U.S. gateway cities will continue to be popular among commercial real estate investors and developers, but many will shift into second-tier and interior markets in the next decade. PwC and the Urban Land Institute first highlighted this movement in the 2015 “Emerging Trends in Real Estate” report, noting, “No longer is it accepted that only the great coastal cities can be alive around the clock and on the weekends.”
Downtown transformations combined key ingredients of housing, retail, dining and walk-to-work offices to regenerate urban cores, the report said, spurring investment and development and raising the quality of life in a number of cities.

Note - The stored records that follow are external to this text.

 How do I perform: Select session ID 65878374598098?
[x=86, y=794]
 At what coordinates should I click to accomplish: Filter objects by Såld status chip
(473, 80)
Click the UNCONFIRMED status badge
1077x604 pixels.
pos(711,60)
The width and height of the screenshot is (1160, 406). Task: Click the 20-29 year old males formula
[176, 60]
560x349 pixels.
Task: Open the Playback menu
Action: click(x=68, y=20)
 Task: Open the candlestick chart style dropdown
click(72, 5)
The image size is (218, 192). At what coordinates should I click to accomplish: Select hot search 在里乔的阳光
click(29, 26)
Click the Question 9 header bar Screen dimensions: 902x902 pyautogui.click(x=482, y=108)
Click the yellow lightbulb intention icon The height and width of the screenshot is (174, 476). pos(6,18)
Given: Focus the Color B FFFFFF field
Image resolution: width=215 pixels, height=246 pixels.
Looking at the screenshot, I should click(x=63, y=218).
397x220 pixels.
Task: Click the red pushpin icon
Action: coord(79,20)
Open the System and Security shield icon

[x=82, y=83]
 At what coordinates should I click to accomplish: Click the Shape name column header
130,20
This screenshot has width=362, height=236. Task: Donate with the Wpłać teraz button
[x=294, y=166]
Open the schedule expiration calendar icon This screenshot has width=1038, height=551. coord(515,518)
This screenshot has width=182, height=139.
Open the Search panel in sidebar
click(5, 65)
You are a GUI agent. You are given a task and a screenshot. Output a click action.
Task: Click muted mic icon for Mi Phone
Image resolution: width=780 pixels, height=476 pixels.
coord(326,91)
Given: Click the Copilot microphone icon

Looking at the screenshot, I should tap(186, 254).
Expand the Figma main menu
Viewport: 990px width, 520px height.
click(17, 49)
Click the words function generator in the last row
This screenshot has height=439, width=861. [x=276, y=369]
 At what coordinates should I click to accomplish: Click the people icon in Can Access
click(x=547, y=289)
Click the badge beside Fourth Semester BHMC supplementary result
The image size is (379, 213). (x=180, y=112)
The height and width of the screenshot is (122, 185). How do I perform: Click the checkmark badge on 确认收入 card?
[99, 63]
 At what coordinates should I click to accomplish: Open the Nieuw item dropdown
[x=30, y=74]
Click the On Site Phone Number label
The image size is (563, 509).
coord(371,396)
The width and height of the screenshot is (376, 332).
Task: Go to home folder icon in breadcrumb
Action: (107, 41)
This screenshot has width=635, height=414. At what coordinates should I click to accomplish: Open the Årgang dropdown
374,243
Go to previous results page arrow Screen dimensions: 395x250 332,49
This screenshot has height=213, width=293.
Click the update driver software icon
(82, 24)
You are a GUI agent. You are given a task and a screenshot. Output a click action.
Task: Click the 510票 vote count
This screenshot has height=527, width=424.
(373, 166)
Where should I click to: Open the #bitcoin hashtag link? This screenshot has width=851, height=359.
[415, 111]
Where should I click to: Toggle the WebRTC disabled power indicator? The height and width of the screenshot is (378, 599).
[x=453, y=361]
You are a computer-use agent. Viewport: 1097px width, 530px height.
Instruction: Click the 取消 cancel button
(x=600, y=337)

Over three years, smaller markets have been replacing gateway cities on the report’s Top 10 U.S. Markets to Watch list, for which investors and developers rate potential among 78 cities, according to Anita Kramer, vice president of the ULI Center for Capital Markets and Real Estate. This year, only two traditional gateway markets made the top 10: Los Angeles at No. 5 and San Francisco at No. 10.
The Top 10 markets named in the 2017 report:
- Dallas-Fort Worth
- Los Angeles
- Orange County
- San Francisco
“What is it about the smaller markets attracting attention?” Kramer asked.
For investors identifying the best markets to target, six qualifications stand out.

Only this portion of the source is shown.